How to speed up bulk insert to MS SQL Server using pyodbc?

  1. How to speed up bulk insert to MS SQL Server using pyodbc?

    Also I'd double check your syntax for bulk insert as it doesn't look correct to me. check the sql that is generated by pyodbc as I have a feeling that it might only be executing a normal insert

  2. speed up bulk insert to MS SQL Server using pyodbc

    Also I'd double check your syntax for bulk insert as it doesn't look correct to me. check the sql that is generated by pyodbc as I have a feeling that it might only be executing a normal insert

Method 1

As noted in a comment to another answer, the T-SQL BULK INSERT command will only work if the file to be imported is on the same machine as the SQL Server instance or is in an SMB/CIFS network location that the SQL Server instance can read. Thus it may not be applicable in the case where the source file is on a remote client.

pyodbc 4.0.19 added a Cursor#fast_executemany feature which may be helpful in that case. fast_executemany is “off” by default, and the following test code …

cnxn = pyodbc.connect(conn_str, autocommit=True)
crsr = cnxn.cursor()
crsr.execute("TRUNCATE TABLE fast_executemany_test")

sql = "INSERT INTO fast_executemany_test (txtcol) VALUES (?)"
params = [(f'txt{i:06d}',) for i in range(1000)]
t0 = time.time()
crsr.executemany(sql, params)
print(f'{time.time() - t0:.1f} seconds')

… took approximately 22 seconds to execute on my test machine. Simply adding crsr.fast_executemany = True …

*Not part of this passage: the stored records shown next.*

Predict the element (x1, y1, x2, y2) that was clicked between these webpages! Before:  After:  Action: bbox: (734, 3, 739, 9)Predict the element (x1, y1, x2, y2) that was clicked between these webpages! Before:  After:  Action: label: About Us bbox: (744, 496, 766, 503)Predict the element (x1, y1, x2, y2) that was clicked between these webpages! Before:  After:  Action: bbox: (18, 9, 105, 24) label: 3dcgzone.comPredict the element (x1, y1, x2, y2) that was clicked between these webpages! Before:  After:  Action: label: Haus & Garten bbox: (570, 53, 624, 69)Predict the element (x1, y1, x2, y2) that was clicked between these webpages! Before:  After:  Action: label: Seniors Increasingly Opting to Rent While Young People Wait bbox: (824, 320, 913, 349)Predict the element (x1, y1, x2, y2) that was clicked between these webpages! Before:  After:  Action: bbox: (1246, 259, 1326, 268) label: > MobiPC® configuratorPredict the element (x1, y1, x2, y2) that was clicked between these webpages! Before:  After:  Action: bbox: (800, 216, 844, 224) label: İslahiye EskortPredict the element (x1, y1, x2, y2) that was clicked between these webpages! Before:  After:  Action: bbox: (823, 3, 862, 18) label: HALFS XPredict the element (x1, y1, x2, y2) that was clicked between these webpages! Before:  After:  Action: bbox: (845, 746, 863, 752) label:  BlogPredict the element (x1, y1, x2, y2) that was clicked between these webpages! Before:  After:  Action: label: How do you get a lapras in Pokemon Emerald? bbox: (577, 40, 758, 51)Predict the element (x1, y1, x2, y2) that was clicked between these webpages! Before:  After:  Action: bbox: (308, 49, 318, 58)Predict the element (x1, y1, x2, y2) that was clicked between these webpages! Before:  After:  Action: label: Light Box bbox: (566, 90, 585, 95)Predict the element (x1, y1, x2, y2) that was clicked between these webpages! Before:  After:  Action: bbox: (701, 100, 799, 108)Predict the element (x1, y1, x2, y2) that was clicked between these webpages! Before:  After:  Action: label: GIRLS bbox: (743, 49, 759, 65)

cnxn = pyodbc.connect(conn_str, autocommit=True)
crsr = cnxn.cursor()
crsr.execute("TRUNCATE TABLE fast_executemany_test")

crsr.fast_executemany = True  # new in pyodbc 4.0.19

sql = "INSERT INTO fast_executemany_test (txtcol) VALUES (?)"
params = [(f'txt{i:06d}',) for i in range(1000)]
t0 = time.time()
crsr.executemany(sql, params)
print(f'{time.time() - t0:.1f} seconds')

… reduced the execution time to just over 1 second.

Method 2

yes bulk insert is right path for loading large files into a DB. At a glance I would say that the reason it takes so long is as you mentioned you are looping over each row of data from the file which effectively means are removing the benefits of using a bulk insert and making it like a normal insert. Just remember that as it’s name implies that it is used to insert chucks of data. I would remove loop and try again.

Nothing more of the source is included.